### Task requirements
The answer is a stretch of the material below, returned exactly: the line containing "Given: Click the red SR Swarakyat logo", the line containing "The width and", and all lines between.

### Records shown
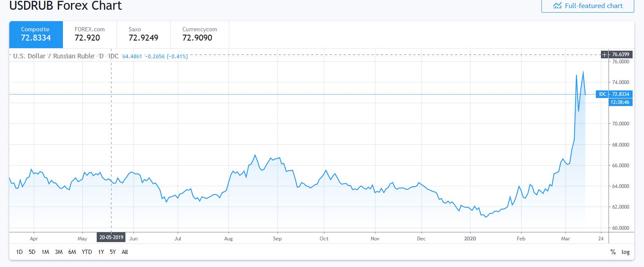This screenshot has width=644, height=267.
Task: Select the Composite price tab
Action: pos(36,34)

...

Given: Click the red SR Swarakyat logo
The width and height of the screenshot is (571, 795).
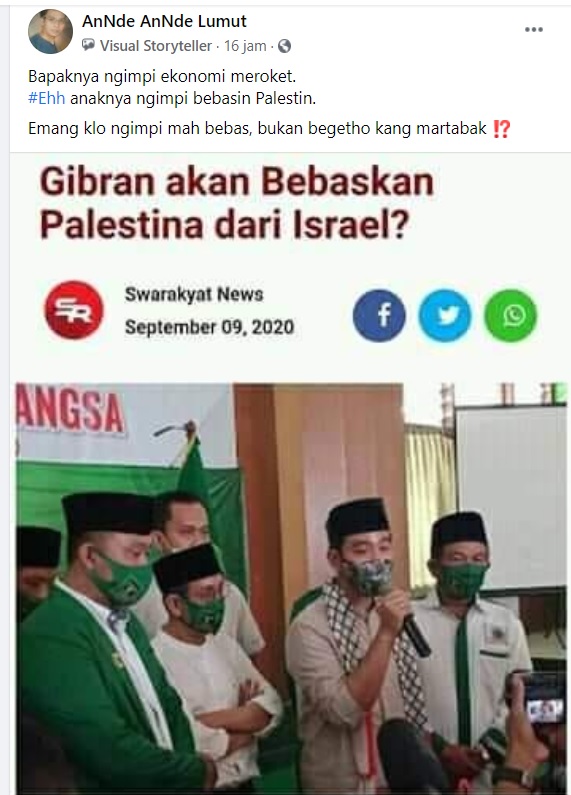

...

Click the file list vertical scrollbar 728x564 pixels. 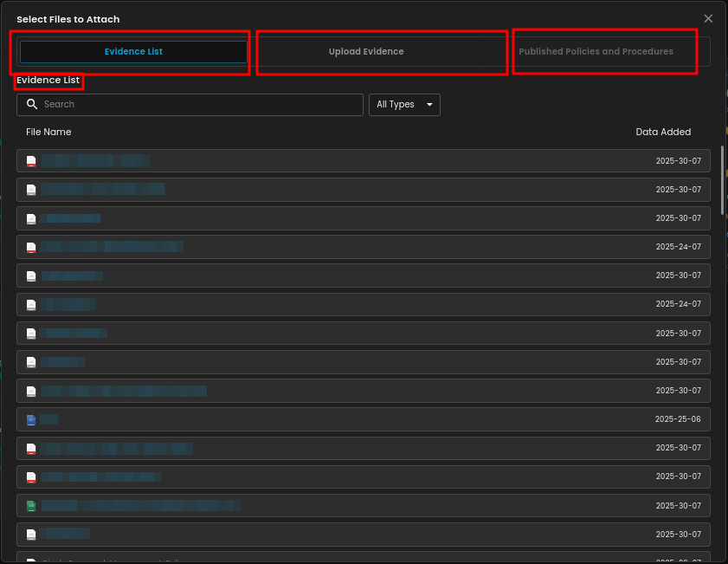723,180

### Solved exercise
Given: Click the red SR Swarakyat logo
The width and height of the screenshot is (571, 795).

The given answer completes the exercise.